Povera vigna! Per due inverni di seguito, la gente del paese era andata a far legna - nel luogo di quel
poverino -, come dicevano. Viti, gelsi, frutti d'ogni sorte, tutto era stato strappato alla peggio, o tagliato
al piede. Si vedevano però ancora i vestigi dell'antica coltura: giovani tralci, in righe spezzate, ma che
pure segnavano la traccia de' filari desolati; qua e là, rimessiticci o getti di gelsi, di fichi, di peschi, di
ciliegi, di susini; ma anche questo si vedeva sparso, soffogato, in mezzo a una nuova, varia e fitta
generazione, nata e cresciuta senza l'aiuto della man dell'uomo. Era una marmaglia d'ortiche, di felci, di
logli, di gramigne, di farinelli, d'avene salvatiche, d'amaranti verdi, di radicchielle, d'acetoselle, di
panicastrelle e d'altrettali piante; di quelle, voglio dire, di cui il contadino d'ogni paese ha fatto una gran
classe a modo suo, denominandole erbacce, o qualcosa di simile.

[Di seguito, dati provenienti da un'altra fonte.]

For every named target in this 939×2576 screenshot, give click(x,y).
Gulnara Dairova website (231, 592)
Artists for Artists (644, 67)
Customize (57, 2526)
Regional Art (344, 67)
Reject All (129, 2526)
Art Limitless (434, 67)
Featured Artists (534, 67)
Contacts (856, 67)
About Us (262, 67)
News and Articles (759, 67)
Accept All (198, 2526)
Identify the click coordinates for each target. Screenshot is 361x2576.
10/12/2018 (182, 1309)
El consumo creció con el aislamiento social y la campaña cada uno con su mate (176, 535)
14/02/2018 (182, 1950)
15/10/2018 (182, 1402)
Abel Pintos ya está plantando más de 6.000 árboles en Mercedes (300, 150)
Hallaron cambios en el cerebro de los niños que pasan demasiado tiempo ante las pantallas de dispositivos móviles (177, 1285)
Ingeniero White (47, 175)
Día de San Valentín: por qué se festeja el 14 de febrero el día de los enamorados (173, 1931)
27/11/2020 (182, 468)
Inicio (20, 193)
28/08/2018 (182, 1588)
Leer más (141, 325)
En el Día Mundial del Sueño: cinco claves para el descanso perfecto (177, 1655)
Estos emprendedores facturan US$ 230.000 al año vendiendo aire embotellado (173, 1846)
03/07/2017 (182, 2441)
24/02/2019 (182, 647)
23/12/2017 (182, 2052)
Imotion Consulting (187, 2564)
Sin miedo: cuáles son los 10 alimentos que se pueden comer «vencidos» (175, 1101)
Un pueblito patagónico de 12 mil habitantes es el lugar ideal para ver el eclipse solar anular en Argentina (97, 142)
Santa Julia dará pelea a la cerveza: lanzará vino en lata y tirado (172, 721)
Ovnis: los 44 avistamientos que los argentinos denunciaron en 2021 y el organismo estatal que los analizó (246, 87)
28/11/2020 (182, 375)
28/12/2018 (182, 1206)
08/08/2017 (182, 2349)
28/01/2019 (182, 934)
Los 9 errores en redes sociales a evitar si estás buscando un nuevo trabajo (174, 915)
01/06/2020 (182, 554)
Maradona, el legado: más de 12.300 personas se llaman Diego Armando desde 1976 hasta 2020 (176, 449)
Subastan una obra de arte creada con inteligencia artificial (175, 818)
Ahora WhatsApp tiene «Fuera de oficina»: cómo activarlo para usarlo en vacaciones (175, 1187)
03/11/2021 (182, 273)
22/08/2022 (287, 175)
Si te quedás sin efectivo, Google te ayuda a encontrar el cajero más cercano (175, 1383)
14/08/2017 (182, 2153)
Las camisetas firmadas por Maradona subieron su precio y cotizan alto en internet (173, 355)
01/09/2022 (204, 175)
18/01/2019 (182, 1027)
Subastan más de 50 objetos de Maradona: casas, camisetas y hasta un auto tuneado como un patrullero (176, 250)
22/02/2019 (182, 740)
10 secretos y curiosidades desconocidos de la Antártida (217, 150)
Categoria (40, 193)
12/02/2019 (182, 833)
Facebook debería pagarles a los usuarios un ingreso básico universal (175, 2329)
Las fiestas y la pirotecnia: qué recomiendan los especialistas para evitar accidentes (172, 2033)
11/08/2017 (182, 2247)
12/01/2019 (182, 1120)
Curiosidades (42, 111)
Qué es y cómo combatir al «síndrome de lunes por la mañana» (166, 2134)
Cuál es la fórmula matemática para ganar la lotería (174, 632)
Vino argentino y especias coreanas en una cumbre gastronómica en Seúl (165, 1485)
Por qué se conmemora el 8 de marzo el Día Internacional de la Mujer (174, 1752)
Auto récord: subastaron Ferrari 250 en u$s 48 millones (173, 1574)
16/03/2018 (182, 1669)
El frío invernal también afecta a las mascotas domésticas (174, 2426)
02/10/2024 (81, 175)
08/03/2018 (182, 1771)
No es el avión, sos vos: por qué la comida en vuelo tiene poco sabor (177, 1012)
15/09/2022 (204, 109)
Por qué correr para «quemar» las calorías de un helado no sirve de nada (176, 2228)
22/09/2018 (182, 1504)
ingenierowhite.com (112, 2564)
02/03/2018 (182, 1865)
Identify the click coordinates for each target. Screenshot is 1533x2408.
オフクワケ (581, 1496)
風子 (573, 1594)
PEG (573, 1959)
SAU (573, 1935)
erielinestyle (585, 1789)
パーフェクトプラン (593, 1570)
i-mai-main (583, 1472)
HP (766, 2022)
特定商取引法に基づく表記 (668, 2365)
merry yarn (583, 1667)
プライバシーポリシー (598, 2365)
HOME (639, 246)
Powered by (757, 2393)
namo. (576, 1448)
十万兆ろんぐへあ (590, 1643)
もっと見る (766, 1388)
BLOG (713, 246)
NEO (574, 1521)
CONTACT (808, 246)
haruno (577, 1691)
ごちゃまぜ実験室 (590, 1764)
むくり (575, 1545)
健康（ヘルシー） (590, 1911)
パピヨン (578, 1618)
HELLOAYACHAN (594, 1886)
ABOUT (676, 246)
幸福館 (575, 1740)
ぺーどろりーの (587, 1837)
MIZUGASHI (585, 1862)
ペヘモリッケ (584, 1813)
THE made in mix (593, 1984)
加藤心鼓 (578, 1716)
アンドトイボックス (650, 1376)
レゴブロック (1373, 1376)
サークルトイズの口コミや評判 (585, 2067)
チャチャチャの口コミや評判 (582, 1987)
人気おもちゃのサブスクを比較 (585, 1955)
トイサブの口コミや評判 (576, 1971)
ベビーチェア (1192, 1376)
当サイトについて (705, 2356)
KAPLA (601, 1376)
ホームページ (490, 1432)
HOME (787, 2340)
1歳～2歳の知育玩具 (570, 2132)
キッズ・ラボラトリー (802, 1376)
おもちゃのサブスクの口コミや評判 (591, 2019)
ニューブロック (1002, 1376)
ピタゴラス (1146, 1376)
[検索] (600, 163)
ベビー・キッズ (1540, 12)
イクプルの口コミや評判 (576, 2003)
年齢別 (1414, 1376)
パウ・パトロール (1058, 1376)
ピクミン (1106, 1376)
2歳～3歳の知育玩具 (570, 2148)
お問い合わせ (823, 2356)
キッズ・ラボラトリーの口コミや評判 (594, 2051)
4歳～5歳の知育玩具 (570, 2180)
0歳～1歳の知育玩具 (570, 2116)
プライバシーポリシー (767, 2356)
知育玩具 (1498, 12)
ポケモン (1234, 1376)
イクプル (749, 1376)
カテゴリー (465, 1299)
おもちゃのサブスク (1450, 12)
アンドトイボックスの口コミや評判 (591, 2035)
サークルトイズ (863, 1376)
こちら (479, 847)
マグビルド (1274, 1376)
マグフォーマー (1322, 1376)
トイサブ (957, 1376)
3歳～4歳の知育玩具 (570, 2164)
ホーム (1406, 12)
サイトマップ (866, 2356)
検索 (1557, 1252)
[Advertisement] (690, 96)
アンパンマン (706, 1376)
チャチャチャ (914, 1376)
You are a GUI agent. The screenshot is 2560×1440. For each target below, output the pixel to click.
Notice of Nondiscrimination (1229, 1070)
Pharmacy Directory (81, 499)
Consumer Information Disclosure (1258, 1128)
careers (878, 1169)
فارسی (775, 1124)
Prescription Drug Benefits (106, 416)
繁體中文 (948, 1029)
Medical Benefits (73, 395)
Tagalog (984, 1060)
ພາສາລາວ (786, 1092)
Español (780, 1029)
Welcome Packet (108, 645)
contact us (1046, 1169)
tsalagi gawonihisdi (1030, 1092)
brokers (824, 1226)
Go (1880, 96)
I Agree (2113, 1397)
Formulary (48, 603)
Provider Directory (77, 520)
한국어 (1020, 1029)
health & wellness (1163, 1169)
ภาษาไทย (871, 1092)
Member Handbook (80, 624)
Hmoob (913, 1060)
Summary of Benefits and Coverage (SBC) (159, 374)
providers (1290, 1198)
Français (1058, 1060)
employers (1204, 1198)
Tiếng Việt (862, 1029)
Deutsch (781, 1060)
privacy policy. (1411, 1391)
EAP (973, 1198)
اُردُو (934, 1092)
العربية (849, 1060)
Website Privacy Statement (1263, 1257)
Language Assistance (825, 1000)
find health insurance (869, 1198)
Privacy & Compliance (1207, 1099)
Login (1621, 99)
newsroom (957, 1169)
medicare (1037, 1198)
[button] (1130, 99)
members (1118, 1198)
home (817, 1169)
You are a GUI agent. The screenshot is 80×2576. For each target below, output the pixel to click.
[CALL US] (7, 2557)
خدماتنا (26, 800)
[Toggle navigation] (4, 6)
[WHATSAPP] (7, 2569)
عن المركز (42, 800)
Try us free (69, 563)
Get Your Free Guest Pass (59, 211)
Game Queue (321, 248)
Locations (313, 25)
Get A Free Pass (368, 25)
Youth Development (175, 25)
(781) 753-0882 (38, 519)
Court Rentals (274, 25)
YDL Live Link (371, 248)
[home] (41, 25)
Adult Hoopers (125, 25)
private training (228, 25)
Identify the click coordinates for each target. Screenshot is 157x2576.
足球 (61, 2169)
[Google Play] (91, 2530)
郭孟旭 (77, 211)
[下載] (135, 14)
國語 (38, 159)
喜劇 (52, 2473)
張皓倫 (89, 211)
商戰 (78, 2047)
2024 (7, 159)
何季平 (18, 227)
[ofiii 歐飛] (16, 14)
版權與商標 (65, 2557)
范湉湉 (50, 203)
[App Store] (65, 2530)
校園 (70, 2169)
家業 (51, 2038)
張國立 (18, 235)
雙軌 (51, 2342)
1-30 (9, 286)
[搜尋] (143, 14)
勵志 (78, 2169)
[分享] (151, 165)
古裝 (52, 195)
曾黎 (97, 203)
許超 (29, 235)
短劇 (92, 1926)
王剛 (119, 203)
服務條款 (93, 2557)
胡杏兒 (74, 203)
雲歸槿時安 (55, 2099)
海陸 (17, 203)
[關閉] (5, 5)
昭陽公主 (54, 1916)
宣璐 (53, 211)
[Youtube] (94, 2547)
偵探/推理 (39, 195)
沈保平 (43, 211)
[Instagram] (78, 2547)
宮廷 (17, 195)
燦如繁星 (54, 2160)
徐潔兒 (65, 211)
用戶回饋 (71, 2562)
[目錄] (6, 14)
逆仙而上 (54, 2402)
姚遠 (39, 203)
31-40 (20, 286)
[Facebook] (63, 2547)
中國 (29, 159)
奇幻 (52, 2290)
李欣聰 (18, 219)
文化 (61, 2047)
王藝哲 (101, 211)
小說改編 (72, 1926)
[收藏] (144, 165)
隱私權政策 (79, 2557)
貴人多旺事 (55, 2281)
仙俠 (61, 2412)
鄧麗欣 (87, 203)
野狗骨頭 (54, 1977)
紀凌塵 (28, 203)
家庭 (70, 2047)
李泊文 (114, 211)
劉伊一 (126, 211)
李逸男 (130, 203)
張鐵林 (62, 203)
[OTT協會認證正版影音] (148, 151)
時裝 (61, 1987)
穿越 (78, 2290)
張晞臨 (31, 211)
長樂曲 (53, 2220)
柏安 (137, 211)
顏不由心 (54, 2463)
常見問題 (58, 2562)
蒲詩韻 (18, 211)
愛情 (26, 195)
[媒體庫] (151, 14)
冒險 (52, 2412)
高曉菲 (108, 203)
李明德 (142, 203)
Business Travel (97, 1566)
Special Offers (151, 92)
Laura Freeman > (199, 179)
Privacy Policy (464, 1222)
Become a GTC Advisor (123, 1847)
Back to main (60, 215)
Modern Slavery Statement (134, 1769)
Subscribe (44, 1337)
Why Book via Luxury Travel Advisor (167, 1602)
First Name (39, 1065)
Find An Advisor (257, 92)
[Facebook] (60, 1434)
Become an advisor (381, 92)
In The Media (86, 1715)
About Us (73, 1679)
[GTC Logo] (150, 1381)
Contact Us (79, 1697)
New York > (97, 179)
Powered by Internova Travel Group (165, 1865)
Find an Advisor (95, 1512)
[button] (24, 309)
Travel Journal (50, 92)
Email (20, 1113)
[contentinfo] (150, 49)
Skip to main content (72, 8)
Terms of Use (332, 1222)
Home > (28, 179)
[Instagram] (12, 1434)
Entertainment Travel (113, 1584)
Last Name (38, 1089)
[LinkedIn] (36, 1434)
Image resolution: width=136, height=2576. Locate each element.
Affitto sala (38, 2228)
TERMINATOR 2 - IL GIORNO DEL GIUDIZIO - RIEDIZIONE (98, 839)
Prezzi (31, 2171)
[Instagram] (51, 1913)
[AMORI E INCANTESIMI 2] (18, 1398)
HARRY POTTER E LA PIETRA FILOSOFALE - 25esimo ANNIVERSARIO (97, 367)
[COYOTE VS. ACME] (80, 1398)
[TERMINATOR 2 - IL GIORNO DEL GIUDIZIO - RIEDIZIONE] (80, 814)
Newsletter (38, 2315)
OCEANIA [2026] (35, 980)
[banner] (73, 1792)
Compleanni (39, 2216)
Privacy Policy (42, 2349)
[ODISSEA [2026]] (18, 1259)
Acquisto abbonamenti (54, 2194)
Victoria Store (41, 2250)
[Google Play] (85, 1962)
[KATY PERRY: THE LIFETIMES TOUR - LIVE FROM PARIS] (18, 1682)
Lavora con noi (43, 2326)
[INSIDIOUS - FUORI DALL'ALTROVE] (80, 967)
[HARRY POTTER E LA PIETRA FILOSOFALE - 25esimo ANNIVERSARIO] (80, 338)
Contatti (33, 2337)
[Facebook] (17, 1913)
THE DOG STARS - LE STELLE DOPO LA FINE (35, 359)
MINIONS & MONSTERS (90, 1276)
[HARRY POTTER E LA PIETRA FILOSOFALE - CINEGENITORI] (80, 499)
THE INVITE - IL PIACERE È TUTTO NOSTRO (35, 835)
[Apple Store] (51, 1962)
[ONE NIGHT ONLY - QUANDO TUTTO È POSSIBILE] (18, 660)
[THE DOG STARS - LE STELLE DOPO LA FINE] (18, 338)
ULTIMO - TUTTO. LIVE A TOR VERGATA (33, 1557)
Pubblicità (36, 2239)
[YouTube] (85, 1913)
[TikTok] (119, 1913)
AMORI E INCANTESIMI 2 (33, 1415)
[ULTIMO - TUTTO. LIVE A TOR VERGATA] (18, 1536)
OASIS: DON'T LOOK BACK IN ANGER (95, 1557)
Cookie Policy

Era un guazzabuglio di steli, che
facevano a soverchiarsi l'uno con l'altro nell'aria, o a passarsi avanti, strisciando sul terreno, a rubarsi
in somma il posto per ogni verso; una confusione di foglie, di fiori, di frutti, di cento colori, di cento
forme, di cento grandezze (...) Qui una quantità di vilucchioni arrampicati e avvoltati a' nuovi rampolli
d'un gelso, gli avevan tutti ricoperti delle lor foglie ciondoloni, e spenzolavano dalla cima di quelli le lor
campanelle candide e molli: là una zucca salvatica, co' suoi chicchi vermigli, s'era avviticchiata ai nuovi
tralci d'una vite; la quale, cercato invano un più saldo sostegno, aveva attaccati a vicenda i suoi viticci a
quella; e, mescolando i loro deboli steli e le loro foglie poco diverse, si tiravan giù, pure a vicenda, come
accade spesso ai deboli che si prendon l'uno con l'altro per appoggio. Il rovo era per tutto; andava da
una pianta all'altra, saliva, scendeva, ripiegava i rami o gli stendeva, secondo gli riuscisse; e,
attraversato davanti al limitare stesso, pareva che fosse lì per contrastare il passo, anche al padrone.
(cap. XXXIII, pag. 617)
La pagina è importante per tre motivi:
- Manzoni rivela la sua competenza in campo botanico, ricorrendo a molti termini tecnici e scientifici;
- Manzoni esibisce la sua bravura stilistica, ricercando effetti di musicalità particolarmente raffinati;
- Manzoni invita il lettore a una riflessione sulle leggi che animano il mondo naturale e che sembrano
rispondere allo stesso principio egoistico che domina la storia umana.